Vi sono raccolte le testimonianze archeologiche del Colle di Bonaria. Frequentato nel prenuragico e noto ai fenici, il colle ospitò una necropoli tardo-punica e romana. Le tombe cristiane si dislocarono nella parte più alta (dove ora è situato il Santuario ed il Convento dei Mercedari) e lungo le pendici.
La presenza dei Mercedari in Sardegna, attestata dagli inizi del 1300, è legata non solo all’opera di liberazione degli schiavi catturati dai musulmani (l’ultima redenzione ad opera dei Mercedari di Bonaria, risale al 1803, in favore di centinaia di Carlofortini, dopo quindici anni di schiavitù), ma anche nel più vasto campo della cultura e della pastorale: i mercedari Gaspare Prieto e Ambrogio Machin, rispettivamente uno viceré di Sardegna e l’altro arcivescovo di Cagliari e rettore dell’Università, portarono gli Stamenti Sardi a fare il giuramento di professare e difendere sempre l’Immacolata Concezione di Maria (7 marzo 1632).
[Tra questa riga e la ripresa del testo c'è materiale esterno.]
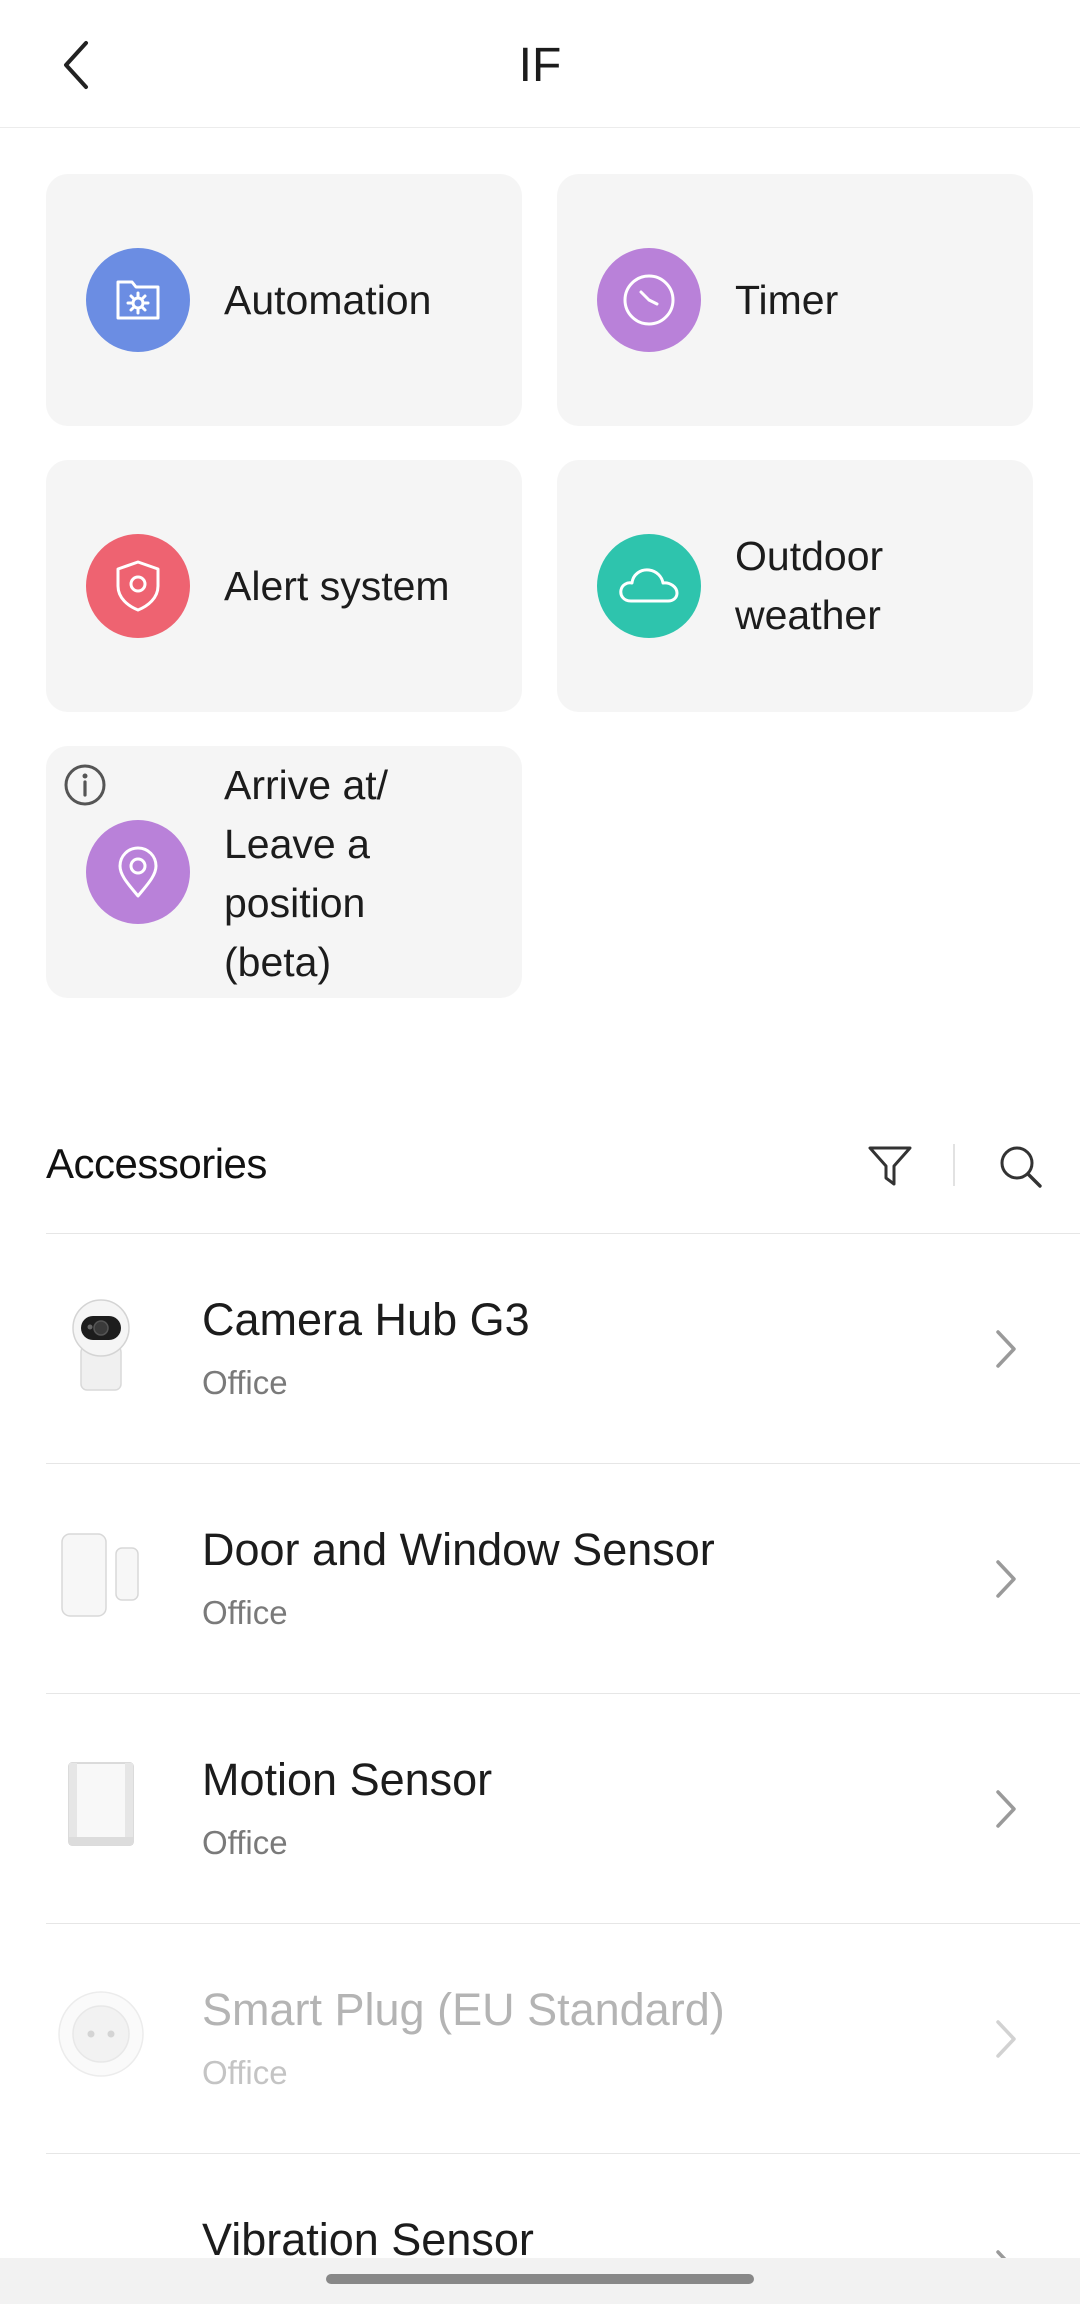 Image resolution: width=1080 pixels, height=2304 pixels. What do you see at coordinates (563, 2039) in the screenshot?
I see `accessory-row-smart-plug: Smart Plug (EU Standard) Office` at bounding box center [563, 2039].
Per questo nella prima sala ci sono le testimonianze di una presenza mercedaria che si è snodata per diversi secoli e di cui restano ancora visibili le tracce: la fondazione, le persone illustri, il lavoro di redenzione, la ricerca dei soldi per la liberazione degli schiavi, il ringraziamento degli schiavi liberati.
Ci sono degli oggetti singolari che riguardano proprio gli schiavi affrancati: alcune uova di struzzo offerte da cristiani sfuggiti all’oppressione e lasciate come segno di una vita nuova che inizia; la scapola di bue che lo schiavo fuggitivo ha usato come remo di fortuna per poter percorrere il mare in direzione della libertà; le catene della prigionia che ormai non serrano più polsi e piedi di chi è ormai libero in tutti i sensi.